**Task statement**
What you write should be an exact repeat of the lines from the one with "How do I perform: Click" through the final line below, minus the pictures.

Collected data entries:

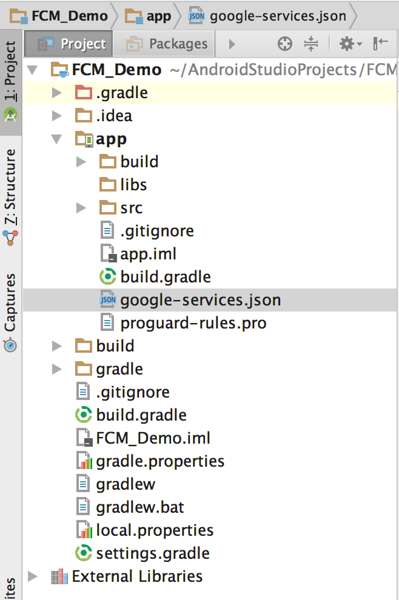Toggle the Captures tool window
This screenshot has width=399, height=600.
click(10, 312)
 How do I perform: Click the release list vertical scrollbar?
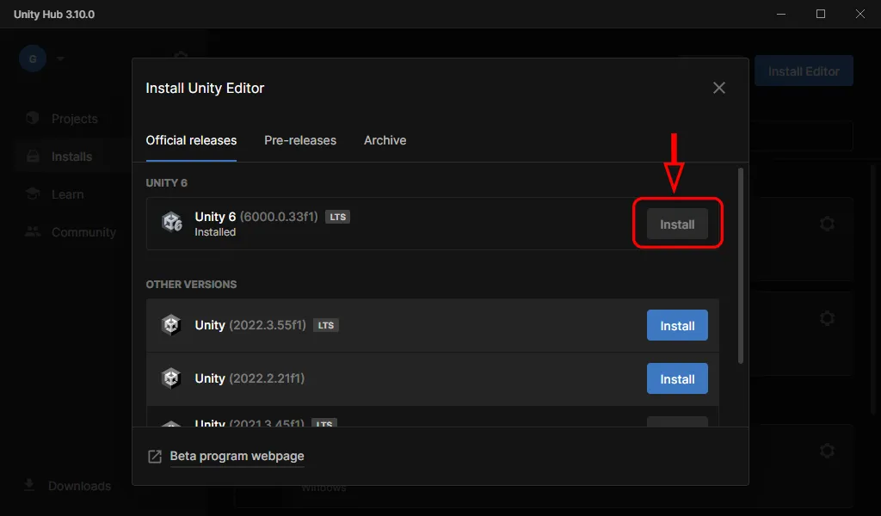pyautogui.click(x=740, y=267)
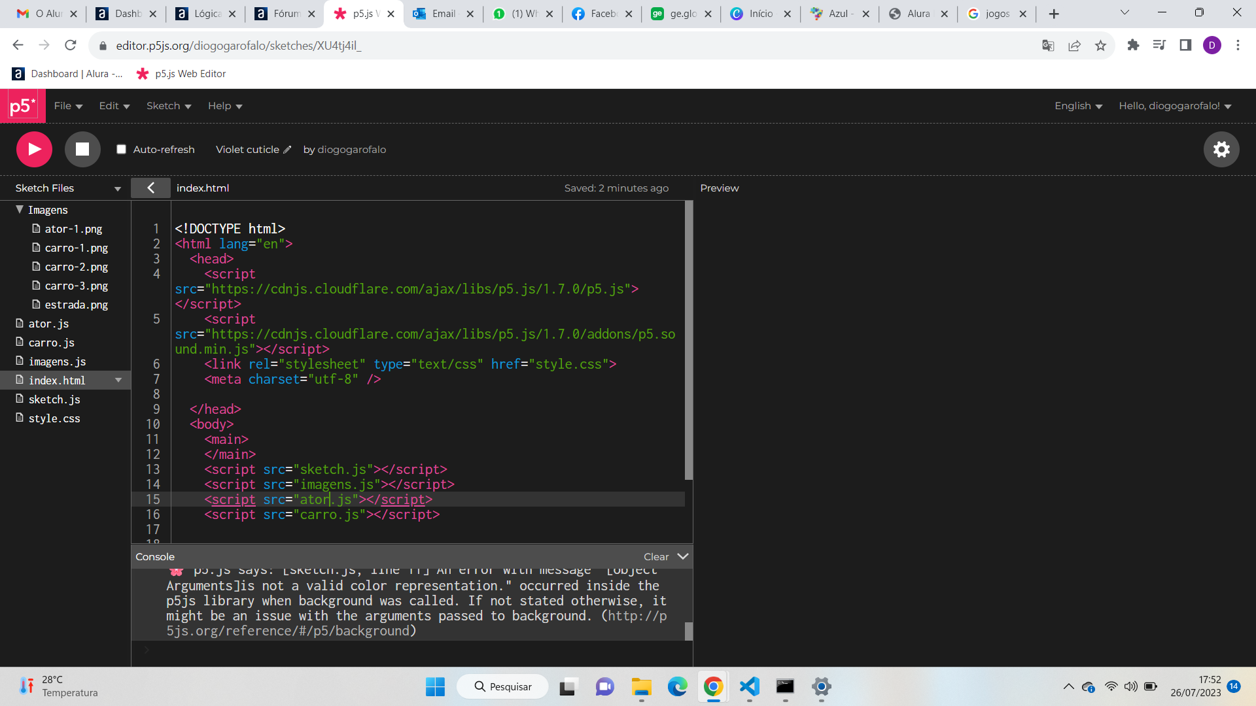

**Reply to the task**
 How do I perform: Click the release list vertical scrollbar?
pyautogui.click(x=740, y=267)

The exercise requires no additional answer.